To picture him as he was,I think back to a particular day during the warm part of 1966,standing on the corner of Sumner and Crandall,talking to our babysitter,who lived just a few houses up the street.It seems strange to me now that so many of my clearest impressions of people seemed to begin on that very corner,just behind our house.

I clearly remember him,dressed as he often was in those days,in a clean white t-shirt and some sort of gray work pants.He would normally be wearing the same clothes to work that he wore about the house,and some of his shirts would have been stained with spots of oil,but otherwise clean.Some of those t-shirts were the sort with a pocket,so that he could carry his cigarettes,either Players,or Export A.On this day,we'd been going somewhere,though I'm not certain where,when we met the babysitter on the corner.I'm quite certain that my father knew this woman in the past,likely back in Springhill.

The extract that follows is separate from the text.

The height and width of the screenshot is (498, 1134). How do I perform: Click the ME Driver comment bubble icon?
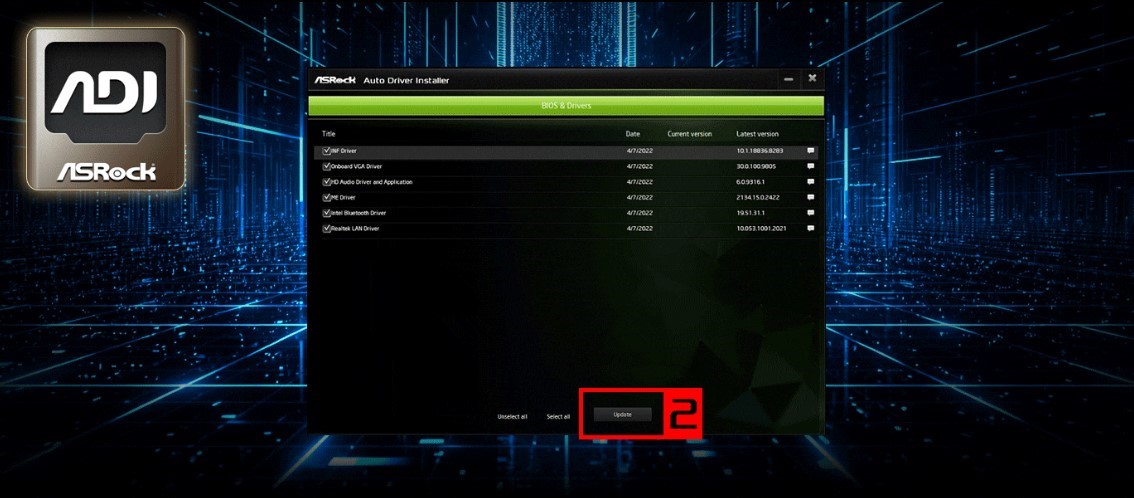pyautogui.click(x=811, y=197)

Or perhaps it was her husband that he knew.In any event,they were somehow connected to Springhill.

The conversation on this particular day was nothing really out of the ordinary.Just the way that friends,or neighbors would chat about nothing when they met on the street."Hi.How are you.How are the kids.how is the garden growing." that sort of thing.The woman,Helen was a smallish woman,who would most likely have been thought of as having a good figure.Her hands,I though were small and birdlike with fingers that twitched a lot,and seemed lost without a cigarette.Her nails seemed yellowed,and the two of them puffed smoke out into the clear air in continuous blue streams.If I'd known the word back then,I might have described her as neurotic.She never really left the confines of her kitchen much when we stayed at her place,so it was a bit strange to see her out of doors,walking down the street.

But as much as the conversation that day was a very normal,everyday sort of  talk,it was also a sort of summing up of things as the were. A kind of State Of The Union sort of address on my father's part.I didn't catch the words that brought it on,but I recall him saying clearly to our babysitter."You,know,life is alright. I've got a good job,and a house,and a car that works. We've got food on the table,and I have a happy wife and children.I'm not complaining much." And really,what was there to complain about.We lived in a good,forward moving town and we were growing with it.Aside from the smoke being exhaled from my fathers lungs,there seemed no clue that he would ever be anything other than whole,healthy,happy and fully in command of his world.